_Working data_
----

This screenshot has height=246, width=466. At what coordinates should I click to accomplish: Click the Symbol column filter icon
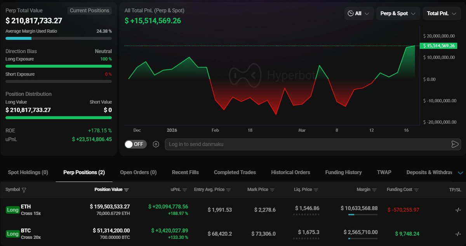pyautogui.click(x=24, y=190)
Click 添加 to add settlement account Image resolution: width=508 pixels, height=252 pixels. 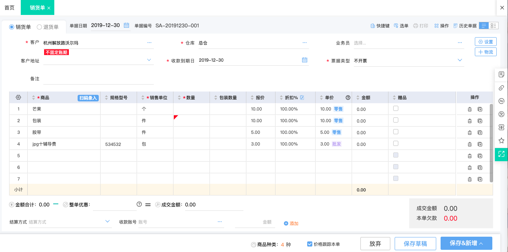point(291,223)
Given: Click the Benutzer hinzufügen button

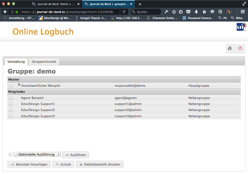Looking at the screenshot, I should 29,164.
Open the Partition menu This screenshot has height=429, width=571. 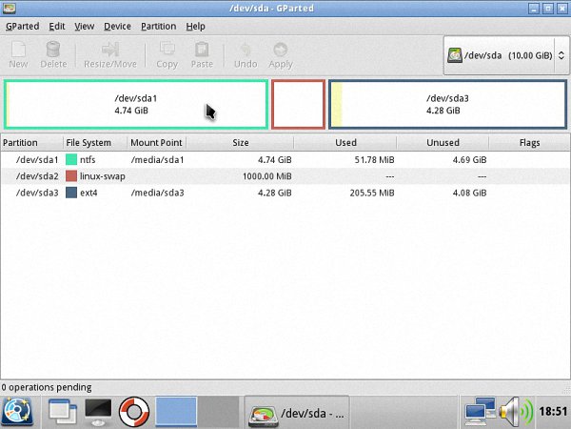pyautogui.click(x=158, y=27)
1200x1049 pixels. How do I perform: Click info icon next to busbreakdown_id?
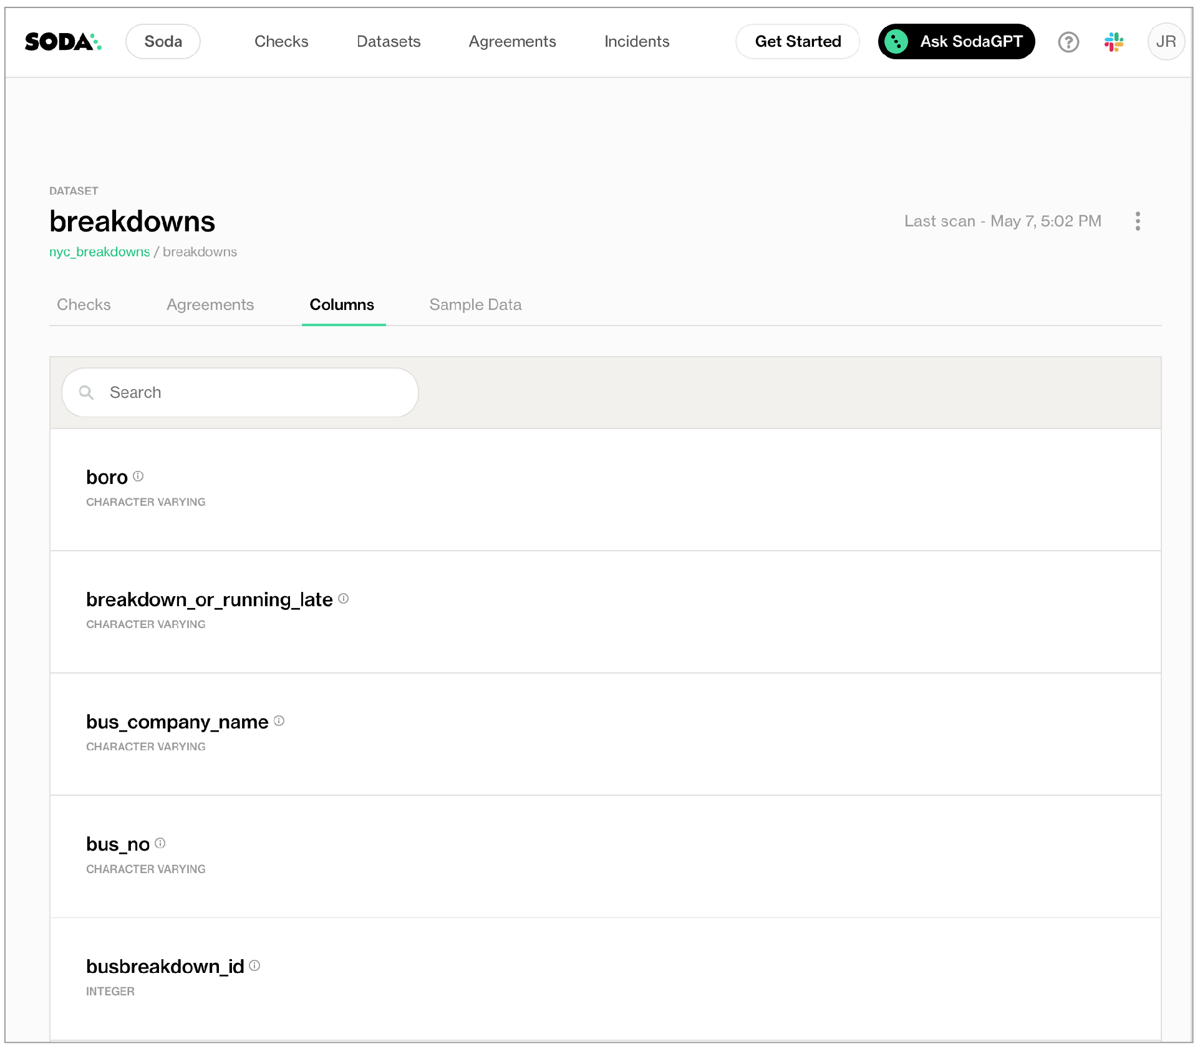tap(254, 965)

----

_Stated goal_
Convert everything from the line containing "1200x1049 pixels. How" down to the end of the entries into a Markdown table with columns No. and Text, numbering each line and skipping blank ones. Leave the pictures out.

_Completed exercise_
| No. | Text |
|---|---|
| 1 | 1200x1049 pixels. How do I perform: Click info icon next to busbreakdown_id? |
| 2 | tap(254, 965) |